La mano crispada del bedel chino
Parece que el XX congreso del Partido Comunista de China se clausura con un doble puño
Olga Merino
Periodista y escritora
Escritora y periodista. Master of Arts (Latin American Studies) por la University College of London (Beca La Caixa/British Council). Fue corresponsal de EL PERIÓDICO en Moscú en los años 90. Profesora en la Escola d'Escriptura de l'Ateneu Barcelonès. Su última novela: 'La forastera' (Alfaguara, 2020).
Como en el mundo coexisten millones de presentes simultáneos, en el mismo momento en que fundían a negro al expresidente chino Hu Jintao en el Gran Salón del Pueblo, en Pekín, yo me encontraba cumpliendo años, de visita en casa de mis padres. Mi madre me explicó por enésima vez las truculencias del parto —estuvimos a punto de quedarnos tiesas las dos—, mientras mi padre me habló una vez más de la tormenta colosal que caía. Cuando joven, mi padre era muy guapo y muy delgado; se daba un aire al actor Alberto Closas, sobre todo cuando encendía un pitillo. Parece que jarreaba como en el diluvio aquel viernes, con rayos y truenos, como en otro tiempo. ¿Dónde está la lluvia en este octubre tropical? ¿Adónde se la llevaron? ¿Y ese aire fino y vivificante que aguza el pensamiento? Imagino a mi padre corriendo bajo la manta de agua, como en una película en blanco y negro, para dar la noticia en el bar donde aguardaban mi abuelo y no sé quién más. «Es una niña, es una niña». En aquel otoño no existían las ecografías ni había teléfono en casa.
Y Mao estaba a punto de inaugurar la Revolución Cultural.
ESCARNIO PÚBLICO
Como regalo de aniversario, se me ha metido una mano en el cerebro. Una mano crispada, de nudillos casi blancos por el esfuerzo, que podría estar oprimiendo un cuello hasta impedirle la respiración y, sin embargo, lo que hace es sujetar el brazo de Hu Jintao. Según la versión oficial, el exmandatario, de 79 años, se sintió mal. Pero la presión de la zarpa, el forcejeo con el bedel y la prolongación de la escena invitan a pensar en que se trató de un desalojo a la fuerza, tal vez para escenificar un cambio de era; más aún, parece un escarnio público, como se estilaba cuando las purgas de Mao.

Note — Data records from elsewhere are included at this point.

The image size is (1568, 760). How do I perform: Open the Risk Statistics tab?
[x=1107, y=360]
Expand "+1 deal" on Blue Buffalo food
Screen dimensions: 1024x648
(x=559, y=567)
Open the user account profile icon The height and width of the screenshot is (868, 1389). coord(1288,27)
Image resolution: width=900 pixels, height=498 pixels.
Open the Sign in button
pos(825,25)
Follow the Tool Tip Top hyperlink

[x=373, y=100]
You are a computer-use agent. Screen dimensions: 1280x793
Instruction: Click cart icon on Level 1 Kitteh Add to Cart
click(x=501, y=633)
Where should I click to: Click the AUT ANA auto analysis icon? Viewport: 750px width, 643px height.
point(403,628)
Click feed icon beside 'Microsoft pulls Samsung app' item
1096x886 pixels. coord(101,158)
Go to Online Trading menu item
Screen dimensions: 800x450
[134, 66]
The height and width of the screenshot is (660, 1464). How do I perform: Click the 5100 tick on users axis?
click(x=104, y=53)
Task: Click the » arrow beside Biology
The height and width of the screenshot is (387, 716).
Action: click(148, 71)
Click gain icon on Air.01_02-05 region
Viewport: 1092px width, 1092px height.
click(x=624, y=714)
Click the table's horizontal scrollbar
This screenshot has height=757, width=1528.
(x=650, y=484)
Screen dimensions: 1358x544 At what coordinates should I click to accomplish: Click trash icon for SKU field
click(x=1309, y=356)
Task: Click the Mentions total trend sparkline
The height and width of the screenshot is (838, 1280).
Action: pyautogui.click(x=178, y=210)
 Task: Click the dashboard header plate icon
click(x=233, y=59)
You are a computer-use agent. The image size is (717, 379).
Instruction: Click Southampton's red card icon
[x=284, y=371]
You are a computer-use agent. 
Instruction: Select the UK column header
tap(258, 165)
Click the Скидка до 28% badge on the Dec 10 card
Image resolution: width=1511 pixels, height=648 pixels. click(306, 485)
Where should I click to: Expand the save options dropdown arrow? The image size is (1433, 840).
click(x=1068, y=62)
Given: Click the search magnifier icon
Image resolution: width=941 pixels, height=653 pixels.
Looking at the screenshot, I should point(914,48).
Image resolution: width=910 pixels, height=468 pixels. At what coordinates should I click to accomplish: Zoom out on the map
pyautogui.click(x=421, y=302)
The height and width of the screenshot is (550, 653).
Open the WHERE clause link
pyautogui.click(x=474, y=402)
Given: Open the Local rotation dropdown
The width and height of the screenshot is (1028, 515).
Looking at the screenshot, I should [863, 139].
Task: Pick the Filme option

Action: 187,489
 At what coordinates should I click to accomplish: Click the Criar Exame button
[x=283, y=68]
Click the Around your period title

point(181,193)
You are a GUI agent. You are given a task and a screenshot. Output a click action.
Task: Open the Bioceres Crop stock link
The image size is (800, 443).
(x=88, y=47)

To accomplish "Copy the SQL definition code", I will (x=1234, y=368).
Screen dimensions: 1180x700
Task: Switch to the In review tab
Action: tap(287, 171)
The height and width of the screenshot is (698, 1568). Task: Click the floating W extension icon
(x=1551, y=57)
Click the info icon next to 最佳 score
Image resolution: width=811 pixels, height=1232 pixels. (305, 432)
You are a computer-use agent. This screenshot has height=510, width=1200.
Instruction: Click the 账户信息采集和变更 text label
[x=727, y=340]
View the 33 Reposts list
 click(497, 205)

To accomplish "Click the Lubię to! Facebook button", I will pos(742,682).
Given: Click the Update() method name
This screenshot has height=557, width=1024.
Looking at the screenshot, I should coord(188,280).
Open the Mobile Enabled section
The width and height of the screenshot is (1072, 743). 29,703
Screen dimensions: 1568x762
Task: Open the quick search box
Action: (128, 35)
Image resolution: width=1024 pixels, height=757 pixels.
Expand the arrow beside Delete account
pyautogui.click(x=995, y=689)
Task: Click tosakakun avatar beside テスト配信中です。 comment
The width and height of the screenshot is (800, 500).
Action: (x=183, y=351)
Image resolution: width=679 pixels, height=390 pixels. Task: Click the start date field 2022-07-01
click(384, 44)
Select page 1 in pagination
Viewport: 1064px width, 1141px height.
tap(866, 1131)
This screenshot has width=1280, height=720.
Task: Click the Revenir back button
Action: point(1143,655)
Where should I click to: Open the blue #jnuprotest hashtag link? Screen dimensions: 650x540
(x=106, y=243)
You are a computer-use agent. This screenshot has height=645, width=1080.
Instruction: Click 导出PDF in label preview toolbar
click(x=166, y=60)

El Congreso del Partido Comunista Chino se celebra una vez cada cinco años y consiste, por tanto, en una coreografía muy ensayada donde no desentona ni el vuelo de una mosca. Pude comprobarlo ‘in situ’ en 1996. No me enteré de mucho, la verdad, más allá de la estética, el encajonamiento y de lo que le apeteció transmitir a la sonriente traductora; como occidental, no podías dar un paso sin que te los contaran. Entonces, cortaba el bacalao Jiang Zemin, cuyo legado se desvirtúa ahora: apertura, la ‘estabilización’ de la crisis de Tiananmén y crecimiento a toda costa, según el lema de «primero manchar, después limpiar». Veintiséis años después, parece que el congreso se clausura con un doble puño: el del subalterno en torno al brazo de quien incomoda y el de Xi Jinping sobre el Estado, sobre los ‘tropiezos’ del pasado: culto al dinero, hedonismo, egocentrismo, corrupción, nihilismo. Échate a temblar cuando la ideología se pone la casulla religiosa de la excomunión.